Alors que, contre toute attente, les préjugés reculent en France, discours politiques, médias de la sphère Bolloré et réseaux sociaux continuent à véhiculer stéréotypes et idées fausses.

«Avec la propagation instantanée autorisée par les réseaux sociaux, le moindre micro-événement prend des proportions incontrôlables. Dans ce contexte, les mots ont des effets encore plus délétères», selon Nonna Mayer. (Jacques Julien/Getty Images)
Publié le 22/09/2025 à 19h34

Culture, éducation, justice, information, sciences… Syndeac, le syndicat national des entreprises artistiques et culturelles, organise en 2025 une série de débats pour souligner le rôle et l’importance des services publics dans la société. Une série d’événements dont Libération est partenaire. Prochain débat, «Le pouvoir des mots», le 24 septembre à Sault.

A quoi les mots sont-ils associés comme idées ? Quelles images nous viennent à l’esprit quand nous parlons des autres ? Le rapport annuel sur la lutte contre le racisme, l’antisémitisme et la xénophobie mené par la Commission nationale consultative des droits de l’homme (CNCDH) permet de mesurer l’évolution des préjugés. Depuis 1990, il s’appuie sur un baromètre visant à évaluer la tolérance des Français vis-à-vis des minorités. Membre de cette commission, Nonna Mayer est formelle : en 35 ans, les préjugés ont reculé. «Leur origine est souvent nichée dans notre inconscient, en fonction de notre expérience vécue, de notre éducation, explique la chercheuse en science politique et directrice de recherches au CNRS. Le renouvellement générationnel, avec des jeunes en moyenne plus instruits que leurs aînés, mène donc à plus de tolérance envers la diversité.»

Le constat peut surprendre, compte tenu des récentes percées électorales du Rassemblement national, dont le programme a précisément placé les préjugés, notamment contre l’islam, au cœur du débat politique. «Ce paradoxe démontre combien la société française ne correspond pas au corps électoral, reprend l’universitaire. Globalement, les électeurs français sont plus âgés, moins tolérants, et moins issus de la diversité.» Cette droitisation tous azimuts toucherait donc finalement moins la société dans son ensemble que les élites politiques.

Ces distinctions essentielles reposent sur le travail des sciences sociales, qui se penchent précisément sur ces réalités que tout le monde croit connaître, et tentent de les préciser en déjouant les attendus et les stéréotypes. «Notre langage n’est pas celui de la vie de tous les jours : nous travaillons sur la base de concepts, en essayant d’établir les définitions les plus rigoureuses possibles et en les confrontant sans cesse aux faits.»
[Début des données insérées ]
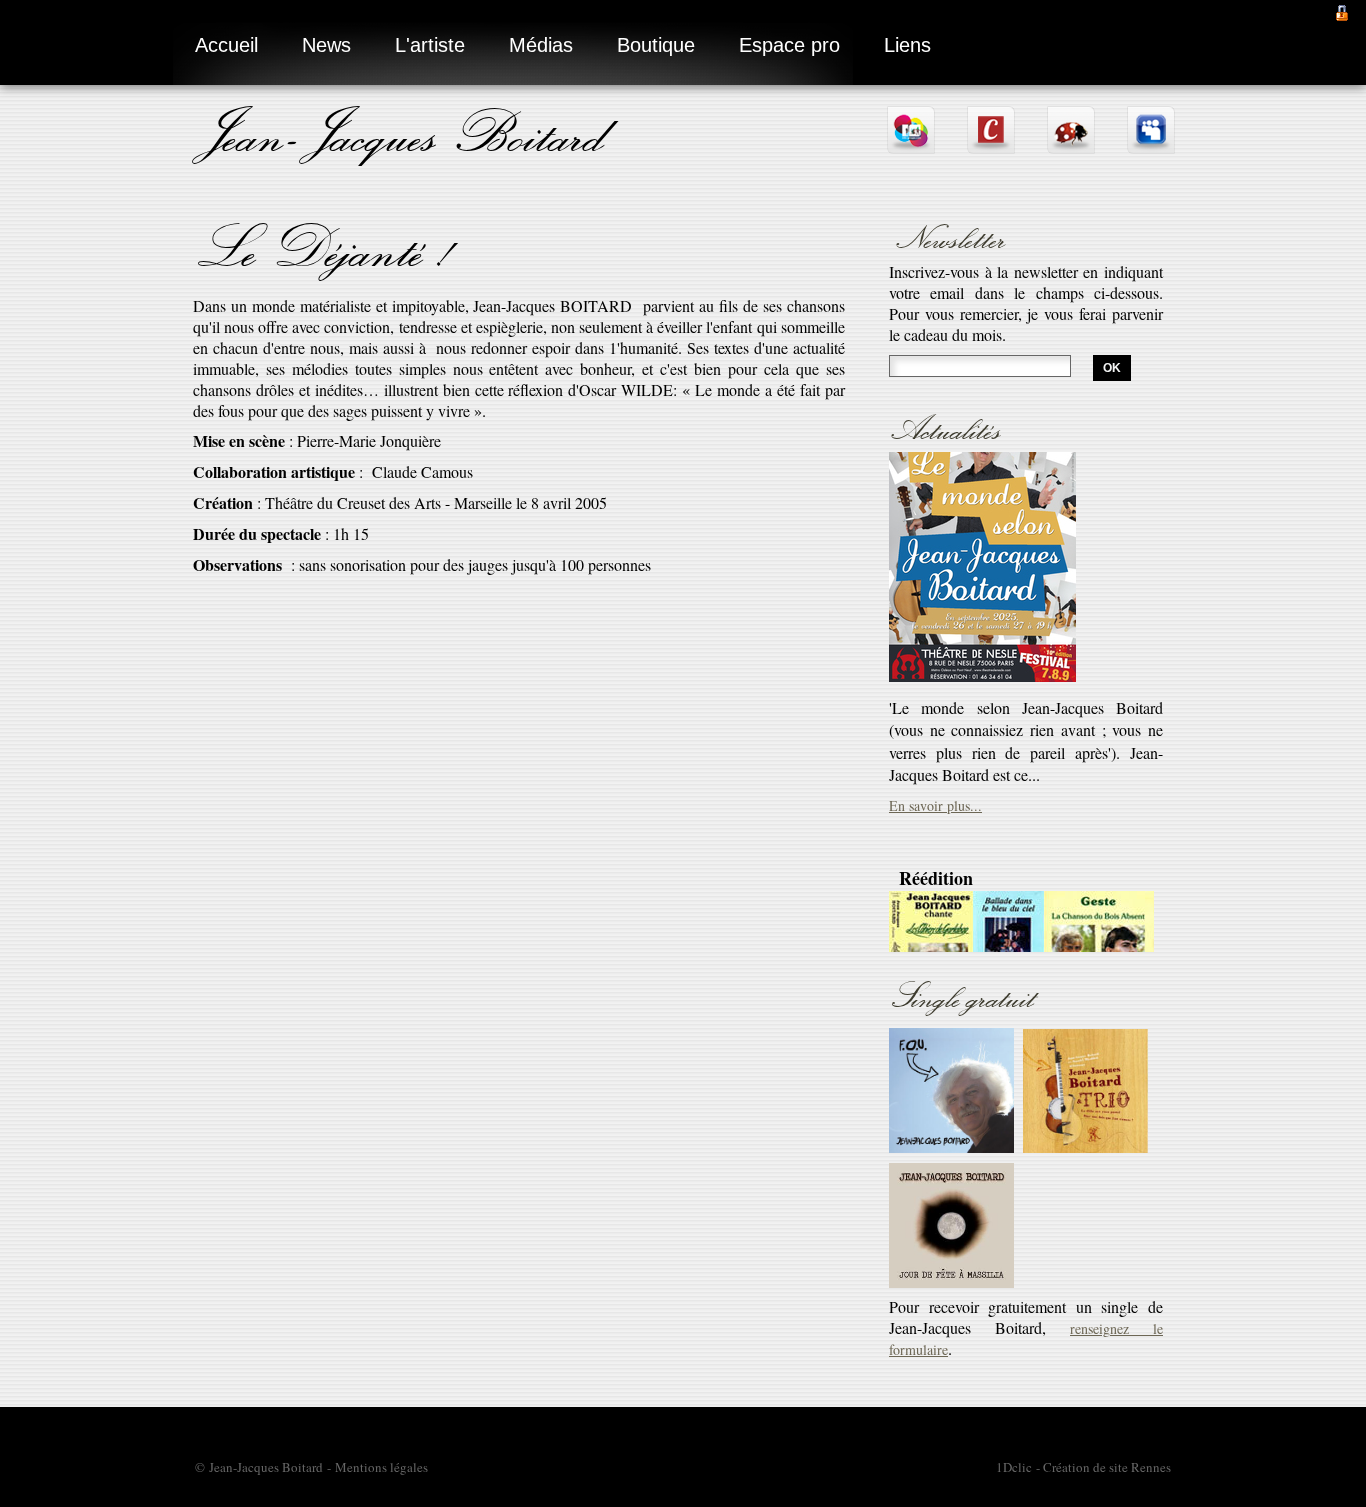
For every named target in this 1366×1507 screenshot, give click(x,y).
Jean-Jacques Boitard (403, 132)
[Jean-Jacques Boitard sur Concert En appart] (991, 145)
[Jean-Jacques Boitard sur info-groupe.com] (911, 145)
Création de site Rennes (1107, 1467)
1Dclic (1014, 1467)
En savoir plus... (935, 695)
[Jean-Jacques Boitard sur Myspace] (1151, 145)
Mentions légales (381, 1467)
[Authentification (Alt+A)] (1342, 10)
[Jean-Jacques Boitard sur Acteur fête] (1071, 145)
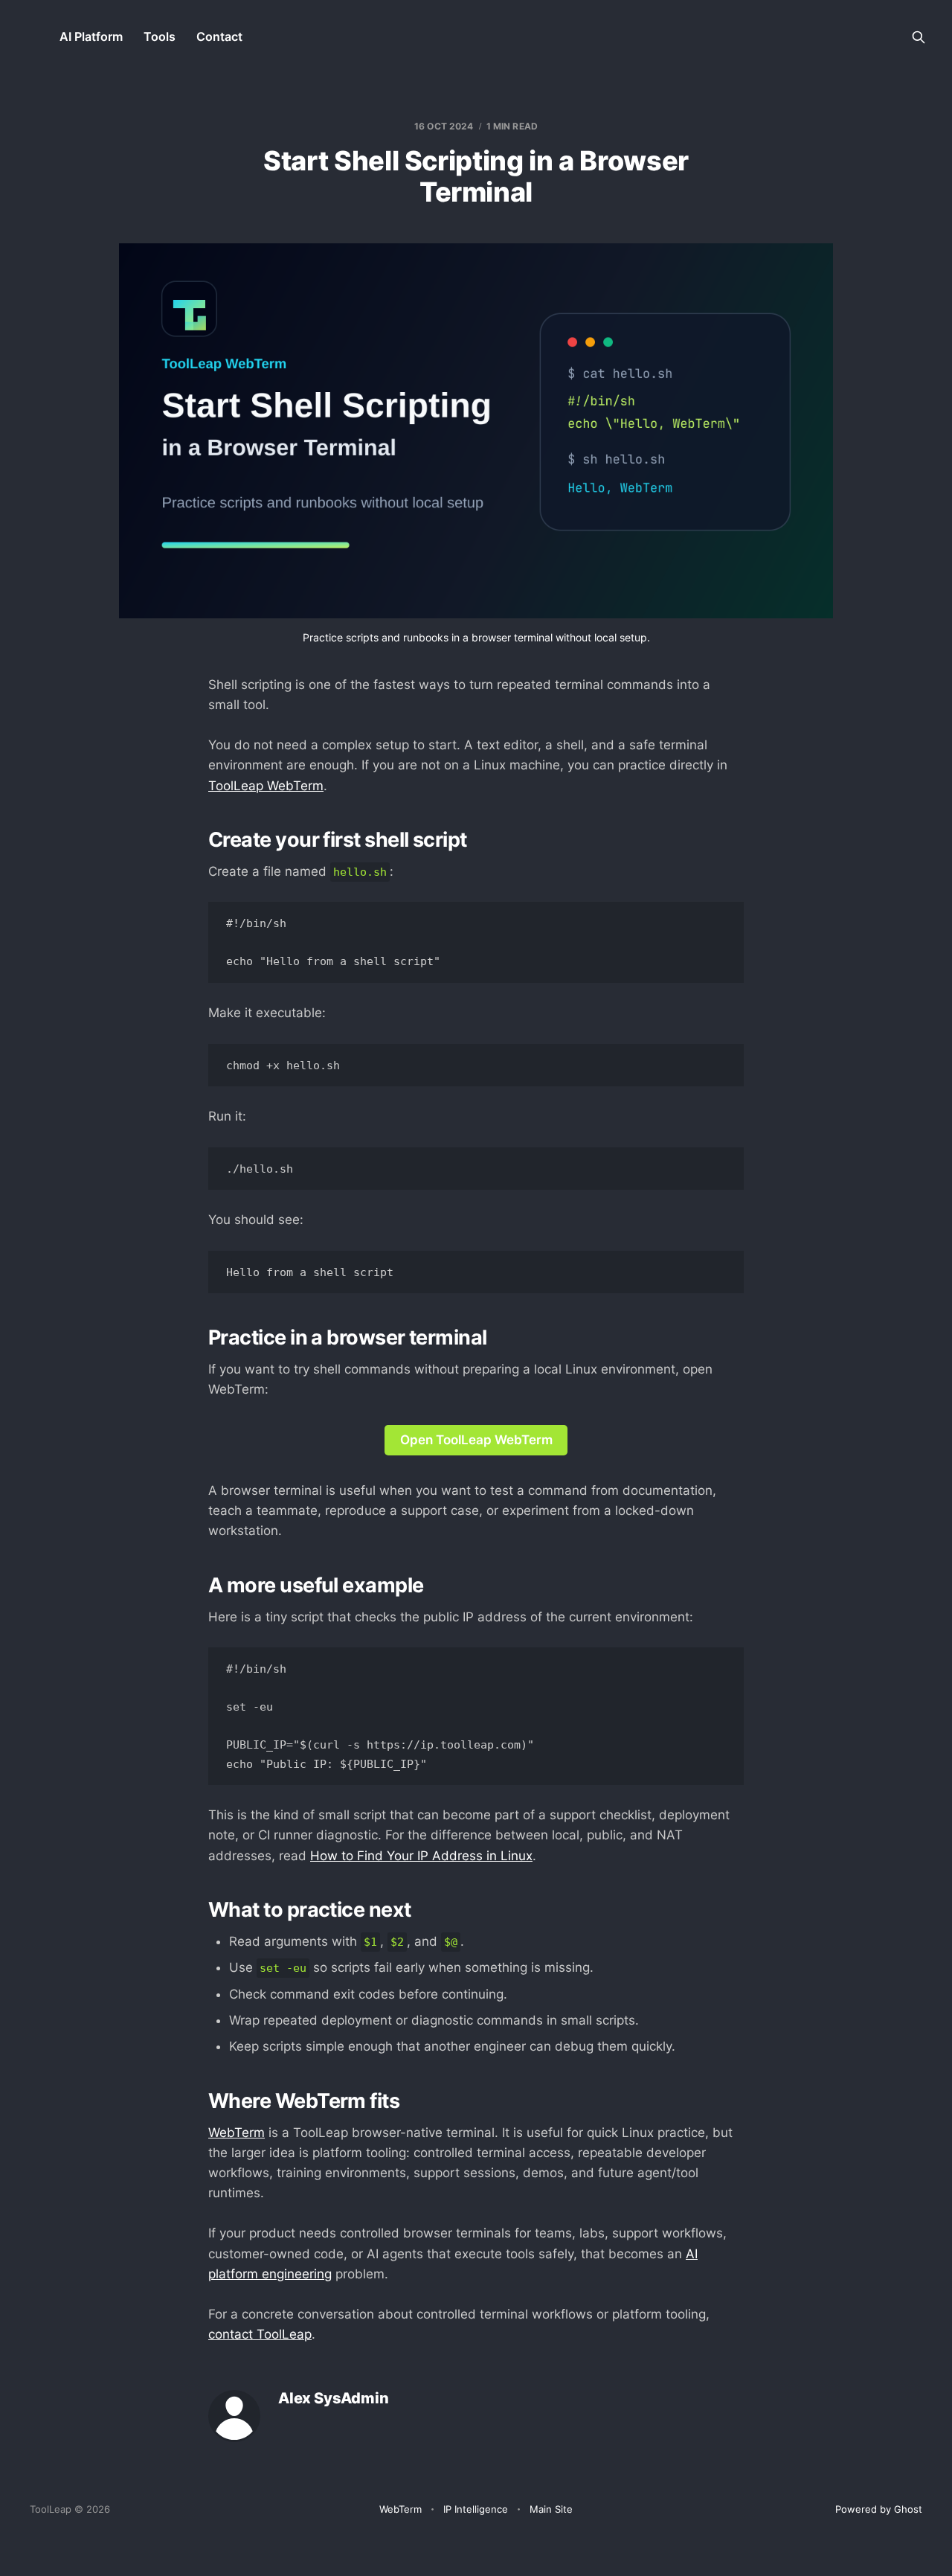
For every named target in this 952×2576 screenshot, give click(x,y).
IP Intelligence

En 2022, dans Les mots qui fâchent. Contre le maccarthysme intellectuel (Ed. de l’Aube) Nonna Mayer tentait, aux côtés d’une trentaine de confrères et consœurs, de rappeler cette importance de la raison et de l’argumentation. «A différents niveaux, nous avons tous subi des attaques personnelles et des accusations de «wokisme», sorte de moulin de Don Quichotte agité pour délégitimer les travaux portant sur le genre, la «race» ou les préjugés envers les musulmans, détaille-t-elle. Il est d’autant plus décevant de constater que ces attaques sont parfois relayées jusqu’au sommet de l’Etat, certains ministres n’hésitant pas à utiliser à notre égard des termes comme «islamogauchisme», pourtant dénués de tout fondement scientifique.»

Relayés sur les réseaux sociaux, ces assauts contre des intellectuels polarisent un peu plus la société française. «Avec la propagation instantanée autorisée par ces outils, le moindre micro-événement prend des proportions incontrôlables, poursuit-elle. Dans ce contexte, les mots ont des effets encore plus délétères.» La spécialiste plaide pour un réapprentissage des termes, qui ne devraient pas être utilisés sans une pleine conscience de leur sens. Une étape essentielle vers cet idéal de tolérance, indicateur d’une démocratie en bonne santé.